--- PAGE EXTRACT Enclosed Below ---

Premier Inn opening marks first major new hotel for 34 years

With the new Premier Inn welcoming its first guests today, Helen Bowditch spoke to a tourism industry veteran about the last major hotel to open, the Novotel, now the Peninsula, in 1988

The Premier Inn is the first new major hotel to have opened since 1988 (30556286)
The Premier Inn is the first new major hotel to have opened since 1988 (30556286)

GUERNSEY’S first major new hotel in 34 years is welcoming its first guests today.

The 100-bed Premier Inn at Admiral Park is the first purpose-built hotel in Guernsey since the 99-bed Novotel, now the Peninsula, opened in the summer of 1988.

A look in the Guernsey Press archive shows that in the mid- to late-1980s, tourism was still in its heyday and a pillar of the economy, employing thousands of people and the bed stock was around 15,000.

Today's total bed stock stands at little more than a third of that.

When it opened, the Novotel offered banqueting rooms, conference facilities, an outdoor heated pool, extensive gardens, and a restaurant open from 6am till midnight.

It employed 35 members of staff from France, the UK, and Guernsey.

Back in 1988 guest houses, which were often family businesses, were a popular option, promoting affordable prices to the so-called 'bucket and spade brigade'.

Martin Ozanne has spent a lot of his working life in tourism, and he remembers well the buzz of excitement around the Novotel’s opening.

The former president of Ghata, the old Guernsey Hotel and Tourism Association, said it was a very different time then for the tourist industry.

‘The majority of people came by boat, there was the Sarnia and the Caesarea, and then later on the Earl Godwin, the Earl William, those were roll-on roll-offs, and there was a hydrofoil from St Malo.

‘So we did have a lot of visitors, mainly from the UK, but some from France and elsewhere, and it was as big an industry as the finance industry is now.

‘Aurigny also ran their small planes to Cherbourg and to Dinard, and that was every day, and now we don’t have those links anymore.

‘So really what I think has damaged us quite a bit is the connectivity.

‘Let’s hope that now Covid is over and people are talking about the new Premier Inn, that we get more connections. It’ll come I think eventually, but it might take a little while.’

The budget airline boom was already gathering steam at the end of the 80s and continued into the 90s, and this trend meant that visitor numbers to Guernsey fell, with tourists seeking guaranteed sun just a couple of hours away.

For Mr Ozanne, improving transport links with cheaper fares is the key to protecting the tourism industry in the future, and that could require the extension of the airport runway.

--- End of Enclosed PAGE EXTRACT ---
--- RECORDS SUPPLIED Enclosed Below ---

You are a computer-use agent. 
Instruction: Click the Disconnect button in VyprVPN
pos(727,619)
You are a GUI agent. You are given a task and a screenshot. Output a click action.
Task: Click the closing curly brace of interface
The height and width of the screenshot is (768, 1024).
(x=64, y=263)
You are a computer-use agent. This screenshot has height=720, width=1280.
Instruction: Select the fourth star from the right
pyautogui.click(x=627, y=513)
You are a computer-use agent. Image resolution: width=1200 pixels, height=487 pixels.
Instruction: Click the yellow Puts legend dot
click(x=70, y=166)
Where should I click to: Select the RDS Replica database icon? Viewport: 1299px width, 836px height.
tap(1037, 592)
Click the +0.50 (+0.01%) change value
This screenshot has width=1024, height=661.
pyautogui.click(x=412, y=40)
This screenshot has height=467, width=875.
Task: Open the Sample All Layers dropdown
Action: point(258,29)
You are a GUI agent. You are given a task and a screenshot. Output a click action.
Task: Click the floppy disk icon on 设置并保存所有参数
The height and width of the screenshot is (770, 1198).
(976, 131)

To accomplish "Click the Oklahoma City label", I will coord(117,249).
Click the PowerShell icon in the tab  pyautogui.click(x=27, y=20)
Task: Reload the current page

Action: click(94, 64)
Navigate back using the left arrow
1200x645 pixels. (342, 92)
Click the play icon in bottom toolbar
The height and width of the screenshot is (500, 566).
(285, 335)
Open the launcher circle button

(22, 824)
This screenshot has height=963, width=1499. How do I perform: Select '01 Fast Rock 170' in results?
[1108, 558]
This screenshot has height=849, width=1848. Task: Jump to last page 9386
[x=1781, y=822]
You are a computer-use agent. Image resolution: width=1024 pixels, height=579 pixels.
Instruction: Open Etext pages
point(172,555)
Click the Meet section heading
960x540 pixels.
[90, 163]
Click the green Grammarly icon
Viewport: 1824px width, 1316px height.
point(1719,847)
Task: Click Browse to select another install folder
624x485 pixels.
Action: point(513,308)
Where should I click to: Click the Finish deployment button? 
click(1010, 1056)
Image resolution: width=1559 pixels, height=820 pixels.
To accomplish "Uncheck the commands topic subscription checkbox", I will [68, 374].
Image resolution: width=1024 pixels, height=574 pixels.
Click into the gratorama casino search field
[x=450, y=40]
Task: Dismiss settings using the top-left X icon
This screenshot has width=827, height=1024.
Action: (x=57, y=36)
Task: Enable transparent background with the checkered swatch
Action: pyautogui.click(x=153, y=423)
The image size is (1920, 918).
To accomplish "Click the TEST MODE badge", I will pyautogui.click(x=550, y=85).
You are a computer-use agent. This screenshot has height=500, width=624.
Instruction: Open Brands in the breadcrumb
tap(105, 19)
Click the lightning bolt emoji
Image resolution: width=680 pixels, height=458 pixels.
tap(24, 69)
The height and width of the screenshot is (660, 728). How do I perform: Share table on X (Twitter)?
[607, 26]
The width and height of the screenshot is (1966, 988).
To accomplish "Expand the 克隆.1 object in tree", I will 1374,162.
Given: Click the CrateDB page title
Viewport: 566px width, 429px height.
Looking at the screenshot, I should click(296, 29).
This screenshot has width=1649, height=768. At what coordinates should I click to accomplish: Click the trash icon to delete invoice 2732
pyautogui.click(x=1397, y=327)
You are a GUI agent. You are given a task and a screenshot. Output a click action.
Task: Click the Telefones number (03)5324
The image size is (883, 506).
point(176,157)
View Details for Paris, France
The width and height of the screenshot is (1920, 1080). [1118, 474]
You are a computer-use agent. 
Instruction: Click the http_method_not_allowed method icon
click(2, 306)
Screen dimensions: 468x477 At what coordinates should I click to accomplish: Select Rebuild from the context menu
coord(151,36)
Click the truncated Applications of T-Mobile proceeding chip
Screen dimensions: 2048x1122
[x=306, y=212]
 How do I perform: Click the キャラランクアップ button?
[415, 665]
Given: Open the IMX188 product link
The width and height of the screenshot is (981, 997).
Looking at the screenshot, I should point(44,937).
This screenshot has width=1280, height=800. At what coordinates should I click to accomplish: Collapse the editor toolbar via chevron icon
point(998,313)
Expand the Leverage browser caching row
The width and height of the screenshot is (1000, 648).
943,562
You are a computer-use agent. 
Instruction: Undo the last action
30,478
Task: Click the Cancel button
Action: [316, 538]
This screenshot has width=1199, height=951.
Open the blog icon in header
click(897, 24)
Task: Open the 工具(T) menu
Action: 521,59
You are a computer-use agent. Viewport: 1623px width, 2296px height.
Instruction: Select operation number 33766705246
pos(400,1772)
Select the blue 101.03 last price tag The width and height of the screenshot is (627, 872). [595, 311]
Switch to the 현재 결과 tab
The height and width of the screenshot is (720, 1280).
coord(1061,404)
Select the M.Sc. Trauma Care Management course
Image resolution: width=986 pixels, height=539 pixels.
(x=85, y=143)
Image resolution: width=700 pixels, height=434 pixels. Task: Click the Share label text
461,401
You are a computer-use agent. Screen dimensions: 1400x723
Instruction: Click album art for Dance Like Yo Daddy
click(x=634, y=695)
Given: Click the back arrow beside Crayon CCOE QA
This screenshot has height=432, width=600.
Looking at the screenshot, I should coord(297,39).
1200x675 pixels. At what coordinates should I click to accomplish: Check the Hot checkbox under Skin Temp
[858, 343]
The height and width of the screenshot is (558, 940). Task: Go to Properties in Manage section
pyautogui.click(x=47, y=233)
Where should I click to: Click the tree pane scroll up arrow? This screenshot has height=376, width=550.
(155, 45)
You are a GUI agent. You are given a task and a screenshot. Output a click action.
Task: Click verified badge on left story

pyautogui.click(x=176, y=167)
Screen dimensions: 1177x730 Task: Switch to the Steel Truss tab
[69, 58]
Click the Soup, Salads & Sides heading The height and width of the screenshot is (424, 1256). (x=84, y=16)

--- End of Enclosed RECORDS SUPPLIED ---

§ **TASK SET**:
A. According to the hotel article, how many staff members did the Novotel employ when it opened, and where were they from?
B. Render this sentence from the hotel article in French: "The 100-bed Premier Inn at Admiral Park is the first purpose-built hotel in Guernsey since the 99-bed Novotel, now the Peninsula, opened in the summer of 1988."

§ **EXERCISE SOLUTIONS**:
A. It employed 35 members of staff from France, the UK, and Guernsey.

B. Le Premier Inn de 100 lits à Admiral Park est le premier hôtel construit à cet effet à Guernesey depuis l'ouverture du Novotel de 99 lits, aujourd'hui le Peninsula, à l'été 1988.